The beleaguered Boeing 737 MAX has been grounded globally since March 13, 2019. Two of the aircraft’s largest U.S. operators believe that the grounding is going to continue to be nearly a year long. Southwest Airlines and American Airlines have announced an extension for the removal of the aircraft from its future schedule. Both extensions will take the aircraft off the airlines’ respective schedules until early March at least.
Southwest has cancelled 737 MAX flights through March 6, 2020. The extension will lead to the cancellation of 175 daily flights across the Southwest network. This week’s extension will be the sixth made by the airline since the aircraft was first grounded. Southwest Airlines is currently the world’s largest operator of the aircraft, with 34 jets grounded, and another 41 that were supposed to be delivered throughout the year.
The Dallas-based carrier has been cautious about the timeline for the aircraft’s return to service. The airline’s CEO Gary Kelly has stated that even after the FAA’s grounding of the aircraft has been lifted, the airline will need an additional month or two to get personnel ready to operate it.
The airline has recently been reported to be looking into aircraft from competitor Airbus, despite being an all-Boeing airline since its founding in 1967. Despite the rumored interest in Airbus the airline appears to be committed to Boeing for the time being.
American Airlines, on the other hand, has cancelled their 737 MAX flights through March 6 as well. The Fort Worth-based airline will see approximately 140 daily flights cancelled due to the extension. American is the second-largest operator of the aircraft in the United States, with 24 aircraft currently grounded. American’s CEO Doug Parker has been more optimistic about the aircraft’s return, stating the airline feels a lot better about the aircraft’s return in the near future.

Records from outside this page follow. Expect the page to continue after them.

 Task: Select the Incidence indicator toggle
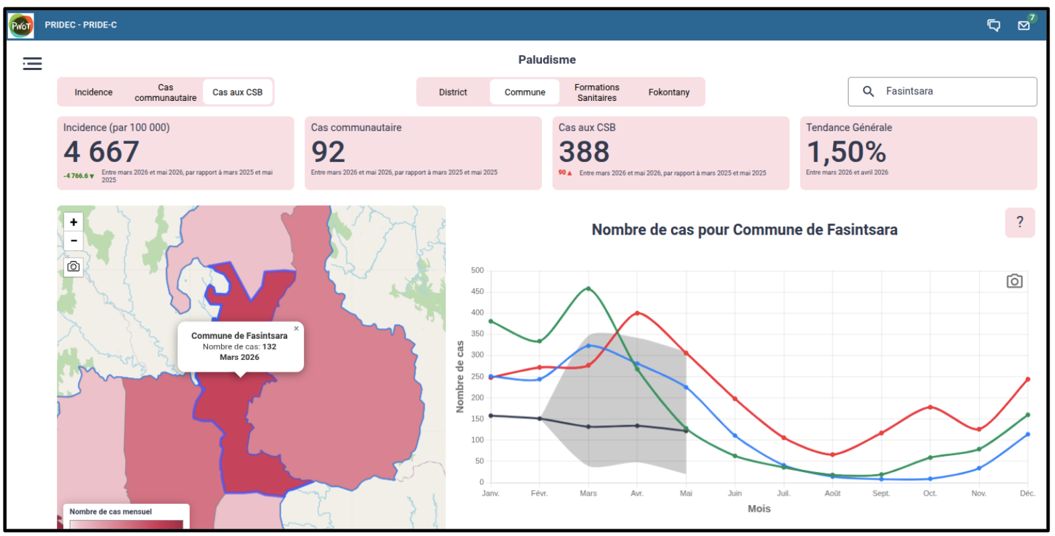pos(93,92)
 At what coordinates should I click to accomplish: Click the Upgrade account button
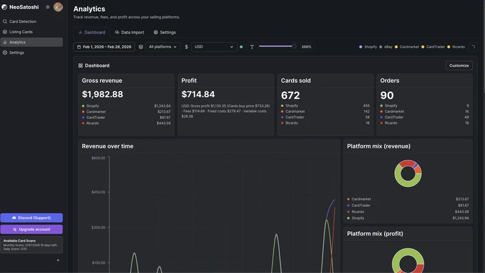pos(32,229)
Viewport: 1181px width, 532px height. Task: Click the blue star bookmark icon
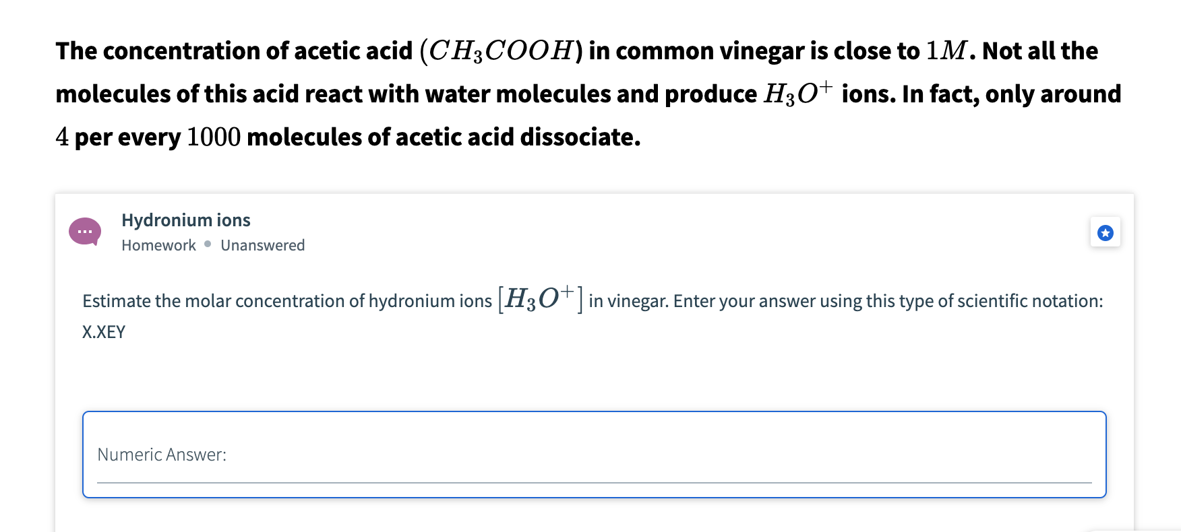1105,232
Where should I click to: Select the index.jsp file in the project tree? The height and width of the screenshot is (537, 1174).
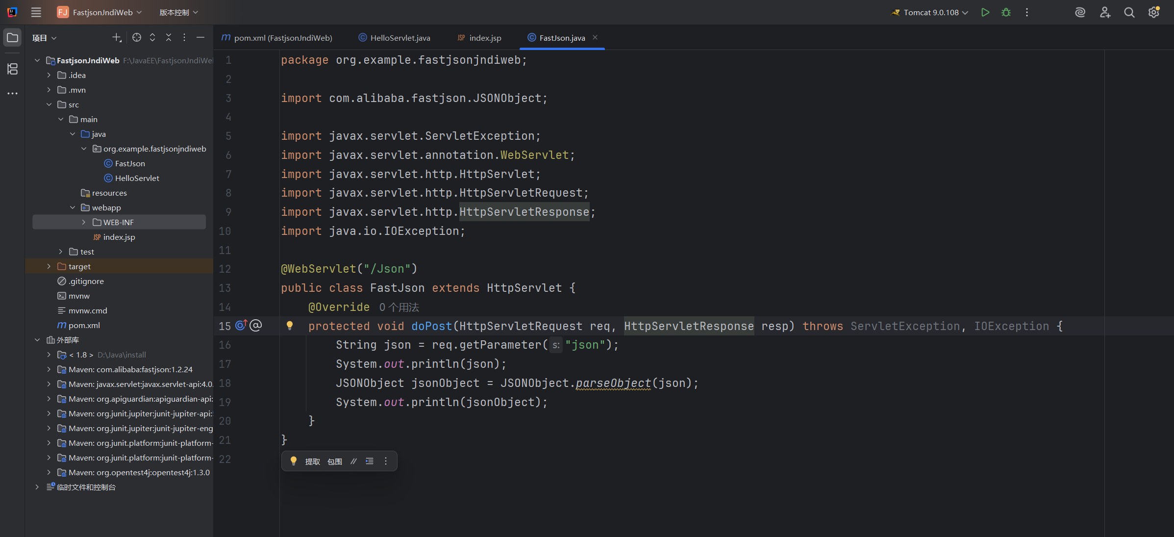(x=119, y=237)
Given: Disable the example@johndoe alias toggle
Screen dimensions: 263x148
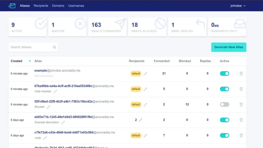Looking at the screenshot, I should coord(224,73).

Boeing has submitted a software update designed to remedy the glitch that is believed to have caused the crashes that led up to the aircraft’s grounding. However, the FAA has not indicated whether it believes that update will allow the aircraft to return to service. So far the grounding of the MAX has cost the two airlines $1 billion dollars in losses. Both airlines are in negotiation with Boeing for financial compensation for the grounding.